Ten Tips To Stop Overeating Post-Workout

Ten Tips To Stop Overeating Post-Workout

You work out. Great job! But now you’re ravenous and feel like you want to devour everything in sight!

Here are ten tips to help you control your raging post-exercise hunger pangs and develop a healthy relationship with food and training.

#1: Workout Before A Main Meal

If you’re always hungry after exercise, having a main meal post-workout allows you to refuel without guilt. It also keeps you on track with healthy eating rather than letting your hunger nag at you until you cave and snack on something unhealthy.

#2: Get Extra Protein

Eating protein post-workout helps muscles recover by triggering protein synthesis but it also keeps your appetite in check. In response to high-quality protein, the GI tract releases hormones that send an appetite-suppressing message to the brain. For this reason, any time you feel a craving coming on, choose a complete protein like a slice of turkey or steak, some salmon, or Greek yogurt. If you’re a vegan, lentils or beans are a good choice.

_Work task:_ Return the portion of the post-workout overeating article between "If you’re always" and "a good choice.", inclusive. Draw only on the article about overeating after workouts, not on the listing.

_Data for analysis:_
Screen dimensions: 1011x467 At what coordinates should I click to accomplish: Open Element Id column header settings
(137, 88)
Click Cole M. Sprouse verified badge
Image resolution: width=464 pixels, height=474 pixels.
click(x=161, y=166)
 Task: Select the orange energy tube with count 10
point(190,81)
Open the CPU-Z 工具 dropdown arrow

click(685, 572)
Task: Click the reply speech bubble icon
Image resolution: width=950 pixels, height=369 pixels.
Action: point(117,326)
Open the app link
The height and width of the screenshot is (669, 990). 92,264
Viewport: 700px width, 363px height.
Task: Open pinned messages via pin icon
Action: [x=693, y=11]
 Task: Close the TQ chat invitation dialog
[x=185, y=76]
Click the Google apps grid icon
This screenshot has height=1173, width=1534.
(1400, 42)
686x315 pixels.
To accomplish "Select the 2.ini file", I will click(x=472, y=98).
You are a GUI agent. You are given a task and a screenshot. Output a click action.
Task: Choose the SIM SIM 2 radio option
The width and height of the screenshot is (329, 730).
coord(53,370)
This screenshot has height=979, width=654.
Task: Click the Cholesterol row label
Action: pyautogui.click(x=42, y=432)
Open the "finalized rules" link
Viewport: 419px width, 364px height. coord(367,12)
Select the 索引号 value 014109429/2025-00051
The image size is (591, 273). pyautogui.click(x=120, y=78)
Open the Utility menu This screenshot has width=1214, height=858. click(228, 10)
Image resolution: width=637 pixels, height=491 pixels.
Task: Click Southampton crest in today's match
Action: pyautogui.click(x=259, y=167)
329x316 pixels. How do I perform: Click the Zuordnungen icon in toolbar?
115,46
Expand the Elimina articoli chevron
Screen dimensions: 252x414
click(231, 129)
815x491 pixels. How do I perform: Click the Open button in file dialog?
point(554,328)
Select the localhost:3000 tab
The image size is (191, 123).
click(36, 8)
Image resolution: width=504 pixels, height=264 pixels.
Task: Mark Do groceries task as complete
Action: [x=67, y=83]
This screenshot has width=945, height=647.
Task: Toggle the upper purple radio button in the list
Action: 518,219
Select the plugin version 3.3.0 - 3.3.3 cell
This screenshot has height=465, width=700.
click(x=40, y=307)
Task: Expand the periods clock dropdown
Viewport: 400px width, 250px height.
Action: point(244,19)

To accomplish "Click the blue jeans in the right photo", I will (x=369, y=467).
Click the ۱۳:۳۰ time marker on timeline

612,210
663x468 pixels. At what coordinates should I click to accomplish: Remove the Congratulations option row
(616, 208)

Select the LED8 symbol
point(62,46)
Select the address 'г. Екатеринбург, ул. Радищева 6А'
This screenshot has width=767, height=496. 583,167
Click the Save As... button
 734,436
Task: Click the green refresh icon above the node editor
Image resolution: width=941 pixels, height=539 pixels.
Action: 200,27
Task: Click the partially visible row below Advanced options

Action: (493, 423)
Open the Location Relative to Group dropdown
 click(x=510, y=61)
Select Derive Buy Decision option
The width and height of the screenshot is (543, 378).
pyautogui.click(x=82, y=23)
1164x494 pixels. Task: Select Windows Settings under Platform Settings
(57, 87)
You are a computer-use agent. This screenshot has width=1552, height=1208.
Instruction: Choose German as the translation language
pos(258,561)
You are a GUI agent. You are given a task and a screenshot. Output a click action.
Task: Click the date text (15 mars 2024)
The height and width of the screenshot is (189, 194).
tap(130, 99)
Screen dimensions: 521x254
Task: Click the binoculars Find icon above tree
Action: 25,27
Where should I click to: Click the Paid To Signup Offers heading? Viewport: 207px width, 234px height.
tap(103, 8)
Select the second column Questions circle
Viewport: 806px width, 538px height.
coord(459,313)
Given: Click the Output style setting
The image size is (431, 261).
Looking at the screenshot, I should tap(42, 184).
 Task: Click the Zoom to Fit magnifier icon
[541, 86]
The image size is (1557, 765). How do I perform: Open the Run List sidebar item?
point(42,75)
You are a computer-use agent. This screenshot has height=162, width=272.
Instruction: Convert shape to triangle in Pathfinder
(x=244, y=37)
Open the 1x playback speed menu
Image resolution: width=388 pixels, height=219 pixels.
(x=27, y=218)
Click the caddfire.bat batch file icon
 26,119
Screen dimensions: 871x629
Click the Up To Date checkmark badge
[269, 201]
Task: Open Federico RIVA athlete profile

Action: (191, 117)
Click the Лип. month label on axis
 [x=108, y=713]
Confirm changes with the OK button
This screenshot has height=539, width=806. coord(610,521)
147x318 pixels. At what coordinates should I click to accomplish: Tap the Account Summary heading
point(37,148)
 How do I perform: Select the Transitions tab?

_Task answer:_
If you’re always hungry after exercise, having a main meal post-workout allows you to refuel without guilt. It also keeps you on track with healthy eating rather than letting your hunger nag at you until you cave and snack on something unhealthy.

#2: Get Extra Protein

Eating protein post-workout helps muscles recover by triggering protein synthesis but it also keeps your appetite in check. In response to high-quality protein, the GI tract releases hormones that send an appetite-suppressing message to the brain. For this reason, any time you feel a craving coming on, choose a complete protein like a slice of turkey or steak, some salmon, or Greek yogurt. If you’re a vegan, lentils or beans are a good choice.